I don't really get this. At this point, my limiting factor is not how quickly Claude can self-trudge through code. It's whether Claude is going to do the task correctly or not.
I need more mechanisms for controlling long-running sessions and dynamically injecting my thoughts, correction, and nudges rather than faster ways to burn through my tokens without knowing if the results are going to be correct.
This is my experience. Quantity of output is not the issue right now. Quality is. But I’m not sure if this will ever be solved for, given LLMs are non-deterministic sophisticated autocomplete at their core.
Sure, ‘human in the loop’ and all that jazz, but I feel like my knowledge suffers even with this approach. I have to use llms w pinpoint focus to get decent results.
The original copilot completions behavior might be peak llm performance for coding, sans having an agent write boilerplate and such.
When this is all finished and done, these coding models will allow you to rewrite the linux kernel in rust, recode Kubernetes in assembly, and create your own web framework in 10 min.
But each prompt will cost your company, 10 to 15 million dollars. An extra 20 million if you ask them to review the code and improve the comments.
I think for now it's better to convert tokens into code/library code and then work with that for deterministic results rather than relying on Claude being correct or not.
yes I agree with this, more granular going back, letting me interrupt where it went off the rails, or even editing file reads myself etc would be lovely. Ingesting parts of other conversations would also be cool!

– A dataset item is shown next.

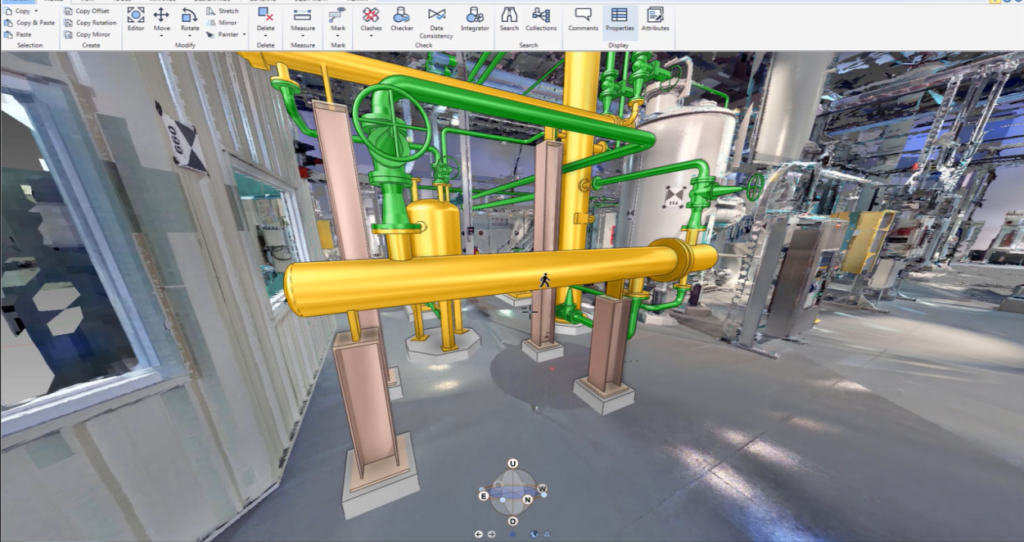The height and width of the screenshot is (542, 1024).
Task: Open the Integrator tool
Action: (x=475, y=18)
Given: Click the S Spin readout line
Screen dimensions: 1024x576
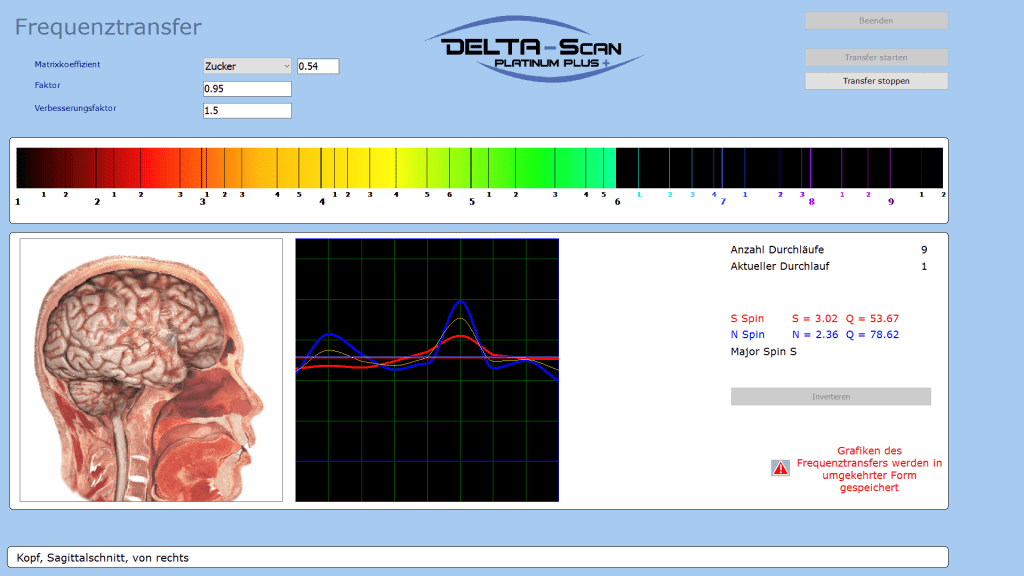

I have heard of "token-maxxing" but I have not heard of "correctness-maxxing" or "quality-maxxing".
The answer for me has been actually more tokens, and create even more layers of automated verification
Dynamic workflows, in my experience, make Claude more effective at complex long-running tasks. They help precisely with getting Claude to do the task correctly.
It feels more like a bespoke build system for the specific task/project than prompting a freeform chat.
I think the theoretical answer here is this:
"Agents address the problem from independent angles, other agents try to refute what they found, and the run keeps iterating until the answers converge."
So you will be supplying the "ground truth" (test suite, detailed spec, whatever) and empower an agent to use it to guide the other agents. Currently a lot of people do this sequentially in the form of multiple code-review passes by fresh agent sessions looking at the work of previous sessions.
Adversarial models are a longstanding technique in ML so it makes sense they would try to go this way.